[What needs to be done]: Reproduce, word for word and in full, the text on the Japp–Klingemann reaction given below.

[Text passage]:
Japp–Klingemann reaction
- Named after: Francis Robert Japp Felix Klingemann
- Reaction type: Coupling reaction

Identifiers
- RSC ontology ID: RXNO:0000158

= Japp–Klingemann reaction =

Chemical reaction

The Japp–Klingemann reaction is a chemical reaction used to synthesize hydrazones from β-keto-acids (or β-keto-esters) and aryl diazonium salts. The reaction is named after the chemists Francis Robert Japp and Felix Klingemann.

The hydrazone products of the Japp–Klingemann reaction are most often used as intermediates in syntheses of more complex organic molecules. For example, a phenylhydrazone product can be heated in the presence of strong acid to produce an indole via the Fischer indole synthesis.

If there is a leaving group elsewhere in the Japp–Klingemann product, the hydrazone instead can cyclize at that site via a substitution reaction to give a pyrazole. This process is a key part of the synthesis of pyraclofos and related compounds:

==Reaction mechanism==
To illustrate the mechanism, the Japp-Klingemann ester variation will be considered. The first step is the deprotonation of the β-keto-ester. The nucleophilic addition of the enolate anion 2 to the diazonium salt produces the azo compound 3. Intermediate 3 has been isolated in rare cases. However, in most cases, the hydrolysis of intermediate 3 produces a tetrahedral intermediate 4, which quickly decomposes to release the carboxylic acid 6. After hydrogen exchange, the final hydrazone 7 is produced.

==Applications==

Indole synthesis: Hydrazones formed in this reaction undergo Fischer Indole synthesis.

Pyrazole synthesis: On cyclization, Hydrazones yield Pyrazoles.

Preparation of Azo Derivatives.

Widely used in Medicinal Chemistry for Heterocyclic frameworks.

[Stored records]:
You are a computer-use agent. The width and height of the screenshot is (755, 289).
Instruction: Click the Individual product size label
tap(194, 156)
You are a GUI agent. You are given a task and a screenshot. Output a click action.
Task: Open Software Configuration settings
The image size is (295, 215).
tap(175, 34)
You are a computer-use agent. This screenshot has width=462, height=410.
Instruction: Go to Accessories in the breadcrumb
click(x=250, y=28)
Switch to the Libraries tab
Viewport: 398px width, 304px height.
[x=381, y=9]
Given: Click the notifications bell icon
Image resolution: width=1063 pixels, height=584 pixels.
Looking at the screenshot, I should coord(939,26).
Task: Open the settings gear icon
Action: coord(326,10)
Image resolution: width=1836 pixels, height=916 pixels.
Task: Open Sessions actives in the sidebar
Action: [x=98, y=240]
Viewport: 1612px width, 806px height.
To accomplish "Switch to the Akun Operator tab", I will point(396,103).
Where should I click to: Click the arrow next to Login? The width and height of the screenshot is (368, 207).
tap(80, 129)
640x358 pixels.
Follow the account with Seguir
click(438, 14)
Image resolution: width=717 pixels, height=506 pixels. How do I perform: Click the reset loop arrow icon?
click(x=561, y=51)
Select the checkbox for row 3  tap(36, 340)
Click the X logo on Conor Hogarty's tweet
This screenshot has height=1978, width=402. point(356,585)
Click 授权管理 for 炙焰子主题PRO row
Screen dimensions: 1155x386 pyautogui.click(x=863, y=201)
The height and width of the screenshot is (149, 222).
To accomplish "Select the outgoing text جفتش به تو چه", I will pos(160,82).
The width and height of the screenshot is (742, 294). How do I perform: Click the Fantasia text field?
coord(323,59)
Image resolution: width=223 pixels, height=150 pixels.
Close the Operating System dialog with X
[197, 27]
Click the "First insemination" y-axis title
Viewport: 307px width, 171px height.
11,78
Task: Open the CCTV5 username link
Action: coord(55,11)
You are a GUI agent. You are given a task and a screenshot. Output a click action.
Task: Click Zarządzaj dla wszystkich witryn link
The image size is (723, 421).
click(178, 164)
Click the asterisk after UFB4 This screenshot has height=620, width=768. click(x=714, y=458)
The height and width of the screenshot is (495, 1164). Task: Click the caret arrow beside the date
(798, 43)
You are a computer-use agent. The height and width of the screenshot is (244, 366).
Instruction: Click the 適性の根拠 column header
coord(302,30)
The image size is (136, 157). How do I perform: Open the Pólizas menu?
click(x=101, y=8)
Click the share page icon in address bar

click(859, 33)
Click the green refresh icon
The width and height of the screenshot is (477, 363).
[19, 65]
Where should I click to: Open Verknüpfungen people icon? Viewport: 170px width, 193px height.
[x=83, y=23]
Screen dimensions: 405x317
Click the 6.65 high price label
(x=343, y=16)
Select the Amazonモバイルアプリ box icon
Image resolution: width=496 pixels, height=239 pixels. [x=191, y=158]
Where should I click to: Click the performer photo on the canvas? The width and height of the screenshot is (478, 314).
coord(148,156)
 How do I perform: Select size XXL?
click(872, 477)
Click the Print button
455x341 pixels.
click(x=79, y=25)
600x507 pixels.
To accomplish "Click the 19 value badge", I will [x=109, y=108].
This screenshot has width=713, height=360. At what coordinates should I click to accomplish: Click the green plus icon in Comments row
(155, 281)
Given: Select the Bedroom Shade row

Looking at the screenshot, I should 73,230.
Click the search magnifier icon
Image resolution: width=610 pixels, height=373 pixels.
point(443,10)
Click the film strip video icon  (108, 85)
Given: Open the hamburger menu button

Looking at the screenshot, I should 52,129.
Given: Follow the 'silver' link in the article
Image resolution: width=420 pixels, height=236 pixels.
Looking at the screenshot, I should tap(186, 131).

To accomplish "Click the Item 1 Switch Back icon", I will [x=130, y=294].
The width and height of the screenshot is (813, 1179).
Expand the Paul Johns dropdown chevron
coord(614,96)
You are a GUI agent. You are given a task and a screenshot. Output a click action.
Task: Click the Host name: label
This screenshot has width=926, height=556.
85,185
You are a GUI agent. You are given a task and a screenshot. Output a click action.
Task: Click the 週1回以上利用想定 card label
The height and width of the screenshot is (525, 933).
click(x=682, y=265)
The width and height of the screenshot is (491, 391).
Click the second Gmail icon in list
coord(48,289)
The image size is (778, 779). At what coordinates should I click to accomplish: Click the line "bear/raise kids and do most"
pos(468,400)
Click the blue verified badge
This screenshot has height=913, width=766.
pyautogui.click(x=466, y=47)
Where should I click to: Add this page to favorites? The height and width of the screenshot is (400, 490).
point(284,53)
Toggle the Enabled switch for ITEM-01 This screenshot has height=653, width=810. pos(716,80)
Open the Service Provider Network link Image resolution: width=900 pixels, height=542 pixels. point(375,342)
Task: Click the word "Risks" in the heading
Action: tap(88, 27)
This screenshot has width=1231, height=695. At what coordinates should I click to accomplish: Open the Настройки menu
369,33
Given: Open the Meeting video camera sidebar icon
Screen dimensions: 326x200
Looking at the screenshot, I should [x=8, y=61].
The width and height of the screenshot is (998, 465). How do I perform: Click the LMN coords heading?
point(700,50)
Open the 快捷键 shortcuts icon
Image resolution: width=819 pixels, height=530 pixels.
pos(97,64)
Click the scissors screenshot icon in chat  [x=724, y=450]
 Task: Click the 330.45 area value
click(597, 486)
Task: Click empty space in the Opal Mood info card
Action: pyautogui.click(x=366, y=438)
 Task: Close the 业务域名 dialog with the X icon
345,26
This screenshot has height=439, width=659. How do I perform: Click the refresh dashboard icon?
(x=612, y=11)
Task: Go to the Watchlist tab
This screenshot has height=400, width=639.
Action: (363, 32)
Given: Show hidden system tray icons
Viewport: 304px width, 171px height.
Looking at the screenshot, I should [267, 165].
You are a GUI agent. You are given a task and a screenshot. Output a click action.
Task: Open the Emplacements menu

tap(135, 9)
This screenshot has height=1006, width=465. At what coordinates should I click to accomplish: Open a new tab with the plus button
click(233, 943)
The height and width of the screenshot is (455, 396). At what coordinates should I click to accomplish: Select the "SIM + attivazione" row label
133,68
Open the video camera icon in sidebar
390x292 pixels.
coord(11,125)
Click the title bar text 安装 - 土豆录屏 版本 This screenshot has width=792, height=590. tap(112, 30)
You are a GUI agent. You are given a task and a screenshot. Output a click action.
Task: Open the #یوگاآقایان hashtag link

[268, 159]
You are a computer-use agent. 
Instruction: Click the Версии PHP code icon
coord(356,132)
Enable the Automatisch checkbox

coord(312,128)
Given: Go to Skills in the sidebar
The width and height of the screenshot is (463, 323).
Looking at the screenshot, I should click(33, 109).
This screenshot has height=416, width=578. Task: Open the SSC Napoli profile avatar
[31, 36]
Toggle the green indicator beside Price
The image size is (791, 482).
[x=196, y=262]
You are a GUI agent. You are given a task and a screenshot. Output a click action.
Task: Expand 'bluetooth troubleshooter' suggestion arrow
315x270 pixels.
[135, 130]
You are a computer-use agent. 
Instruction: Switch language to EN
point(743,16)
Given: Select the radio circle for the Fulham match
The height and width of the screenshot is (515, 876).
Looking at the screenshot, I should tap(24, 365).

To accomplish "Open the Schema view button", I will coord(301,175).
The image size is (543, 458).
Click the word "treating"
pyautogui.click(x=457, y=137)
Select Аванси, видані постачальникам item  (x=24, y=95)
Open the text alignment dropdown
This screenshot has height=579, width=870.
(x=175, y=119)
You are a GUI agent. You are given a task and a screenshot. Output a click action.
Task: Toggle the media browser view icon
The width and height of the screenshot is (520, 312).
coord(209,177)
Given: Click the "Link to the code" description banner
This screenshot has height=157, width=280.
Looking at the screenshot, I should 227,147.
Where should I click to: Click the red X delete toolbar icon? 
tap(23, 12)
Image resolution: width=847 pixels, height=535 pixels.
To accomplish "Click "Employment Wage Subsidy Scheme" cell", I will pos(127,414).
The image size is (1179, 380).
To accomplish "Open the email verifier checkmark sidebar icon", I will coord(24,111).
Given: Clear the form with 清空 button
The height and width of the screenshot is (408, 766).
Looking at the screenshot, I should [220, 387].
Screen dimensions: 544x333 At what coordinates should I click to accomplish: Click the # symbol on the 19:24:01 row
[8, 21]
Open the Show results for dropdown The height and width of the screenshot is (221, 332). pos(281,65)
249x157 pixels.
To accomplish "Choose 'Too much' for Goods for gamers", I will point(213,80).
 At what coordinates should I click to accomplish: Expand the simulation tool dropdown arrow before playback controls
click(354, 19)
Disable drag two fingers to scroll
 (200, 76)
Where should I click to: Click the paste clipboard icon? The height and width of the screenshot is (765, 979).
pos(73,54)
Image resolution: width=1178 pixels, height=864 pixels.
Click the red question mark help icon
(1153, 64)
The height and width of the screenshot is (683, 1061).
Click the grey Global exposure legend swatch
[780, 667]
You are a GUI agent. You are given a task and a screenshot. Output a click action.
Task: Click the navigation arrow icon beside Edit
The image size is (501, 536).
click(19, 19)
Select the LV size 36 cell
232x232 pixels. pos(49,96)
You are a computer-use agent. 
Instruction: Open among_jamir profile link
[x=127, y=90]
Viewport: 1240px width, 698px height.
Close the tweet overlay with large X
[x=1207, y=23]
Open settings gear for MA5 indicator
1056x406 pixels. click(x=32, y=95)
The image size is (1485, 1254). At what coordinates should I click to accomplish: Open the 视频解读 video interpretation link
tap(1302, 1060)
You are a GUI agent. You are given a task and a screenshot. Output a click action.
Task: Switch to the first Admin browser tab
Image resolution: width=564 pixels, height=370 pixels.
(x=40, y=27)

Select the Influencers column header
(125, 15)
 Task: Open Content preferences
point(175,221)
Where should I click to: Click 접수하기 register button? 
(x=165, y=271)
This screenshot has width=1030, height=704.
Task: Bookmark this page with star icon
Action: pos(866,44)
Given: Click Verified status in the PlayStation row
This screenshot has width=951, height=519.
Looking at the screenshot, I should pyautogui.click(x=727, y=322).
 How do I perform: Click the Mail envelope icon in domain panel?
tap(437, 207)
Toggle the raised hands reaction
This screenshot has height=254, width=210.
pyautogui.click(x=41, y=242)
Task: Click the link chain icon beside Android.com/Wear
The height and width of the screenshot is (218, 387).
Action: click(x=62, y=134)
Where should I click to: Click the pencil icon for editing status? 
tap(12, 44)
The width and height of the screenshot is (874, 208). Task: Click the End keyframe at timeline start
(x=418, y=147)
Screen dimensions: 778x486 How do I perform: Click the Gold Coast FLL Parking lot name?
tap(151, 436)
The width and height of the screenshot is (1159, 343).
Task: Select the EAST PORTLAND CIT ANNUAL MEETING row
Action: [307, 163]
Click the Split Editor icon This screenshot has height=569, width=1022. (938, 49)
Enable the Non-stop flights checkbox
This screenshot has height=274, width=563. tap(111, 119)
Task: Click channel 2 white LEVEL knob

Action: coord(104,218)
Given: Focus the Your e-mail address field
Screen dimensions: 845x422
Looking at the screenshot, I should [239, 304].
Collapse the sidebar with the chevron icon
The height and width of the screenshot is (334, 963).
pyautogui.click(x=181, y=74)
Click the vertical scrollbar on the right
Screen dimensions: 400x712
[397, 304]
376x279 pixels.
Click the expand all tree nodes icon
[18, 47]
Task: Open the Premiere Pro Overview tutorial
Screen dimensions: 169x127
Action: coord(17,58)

[Result of the exercise]:
Japp–Klingemann reaction
- Named after: Francis Robert Japp Felix Klingemann
- Reaction type: Coupling reaction

Identifiers
- RSC ontology ID: RXNO:0000158

= Japp–Klingemann reaction =

Chemical reaction

The Japp–Klingemann reaction is a chemical reaction used to synthesize hydrazones from β-keto-acids (or β-keto-esters) and aryl diazonium salts. The reaction is named after the chemists Francis Robert Japp and Felix Klingemann.

The hydrazone products of the Japp–Klingemann reaction are most often used as intermediates in syntheses of more complex organic molecules. For example, a phenylhydrazone product can be heated in the presence of strong acid to produce an indole via the Fischer indole synthesis.

If there is a leaving group elsewhere in the Japp–Klingemann product, the hydrazone instead can cyclize at that site via a substitution reaction to give a pyrazole. This process is a key part of the synthesis of pyraclofos and related compounds:

==Reaction mechanism==
To illustrate the mechanism, the Japp-Klingemann ester variation will be considered. The first step is the deprotonation of the β-keto-ester. The nucleophilic addition of the enolate anion 2 to the diazonium salt produces the azo compound 3. Intermediate 3 has been isolated in rare cases. However, in most cases, the hydrolysis of intermediate 3 produces a tetrahedral intermediate 4, which quickly decomposes to release the carboxylic acid 6. After hydrogen exchange, the final hydrazone 7 is produced.

==Applications==

Indole synthesis: Hydrazones formed in this reaction undergo Fischer Indole synthesis.

Pyrazole synthesis: On cyclization, Hydrazones yield Pyrazoles.

Preparation of Azo Derivatives.

Widely used in Medicinal Chemistry for Heterocyclic frameworks.